M. Jean-Marie Mizzon, président. - Nous parlons beaucoup en France d'entreprise citoyenne. C'est souvent destiné à alimenter des discours. Une entreprise qui s'engage est suspecte d'avoir des arrière-pensées et d'être intéressée. Quel pays en Europe construit-il le meilleur partenariat, la meilleure complémentarité entre secteur public et privé, où l'équilibre a permis de faire progresser l'inclusion numérique ?

M. Paul Hermelin. - La collaboration est souvent le fait des pays de culture protestante, même si mon analyse relève un peu du café du commerce. Avoir de l'argent dans les pays protestants est le signe que vous êtes béni par Dieu. Dans les pays catholiques, avoir de l'argent, c'est que vous avez volé quelqu'un, vous êtes suspect. Nous avons de très beaux programmes et une très belle collaboration entre les entreprises, le monde associatif et les collectivités locales, aux Pays-Bas et en Suède.

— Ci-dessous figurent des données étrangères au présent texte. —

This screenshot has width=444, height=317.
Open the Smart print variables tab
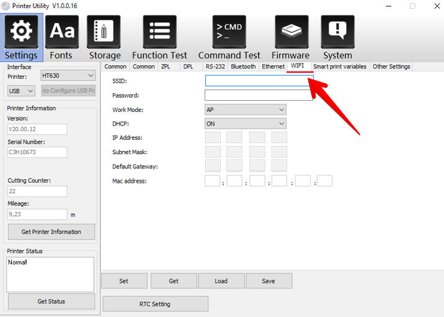(339, 67)
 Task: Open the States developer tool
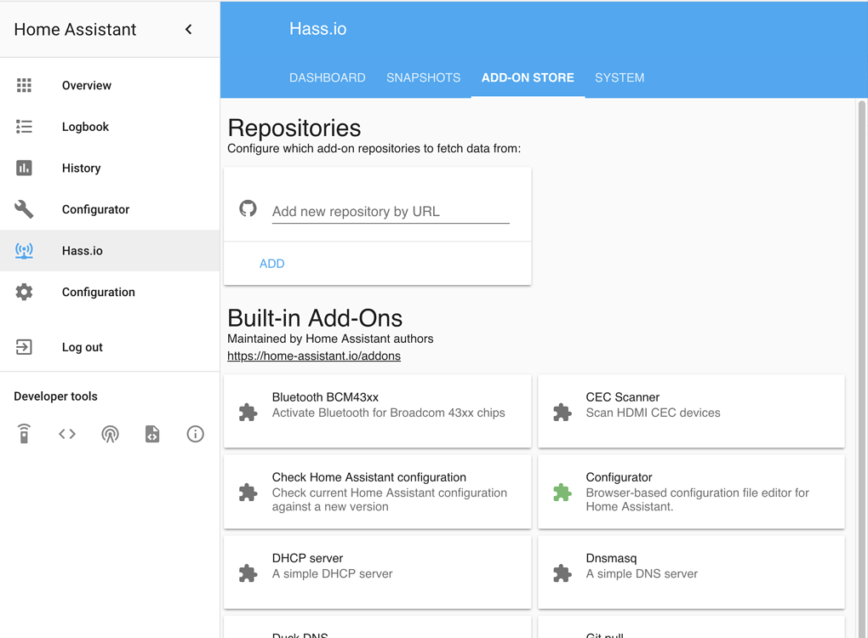coord(67,434)
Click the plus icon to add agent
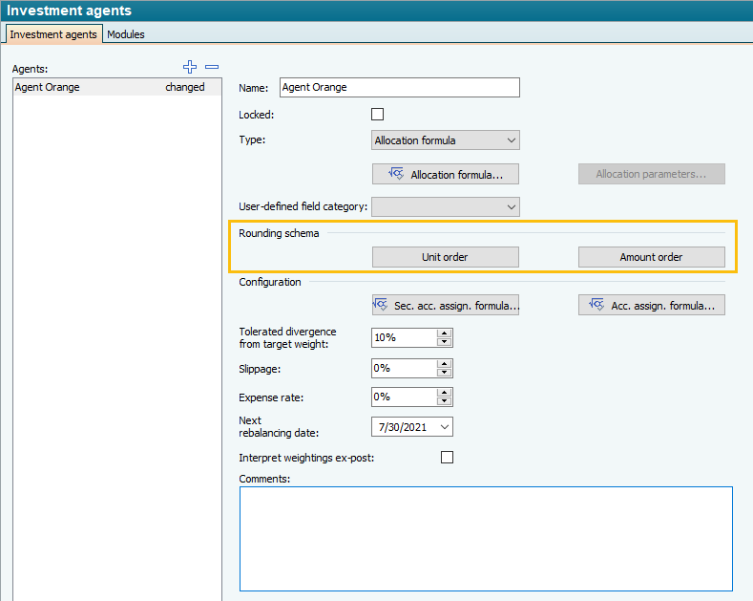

M. Paul Hermelin. - Je vous conseille de vous abonner aux publications de Jérôme Buvat qui a notamment publié des études sur l'usage accru du téléachat. Il a mené de nombreuses études dans des domaines très divers. J'encourage les documentalistes du Sénat à s'abonner aux travaux de son institut.

M. Jean-Marie Mizzon, président. - Je vous remercie. Nous nous retrouvons demain pour une nouvelle visioconférence.

La téléconférence est close à 17 h 30.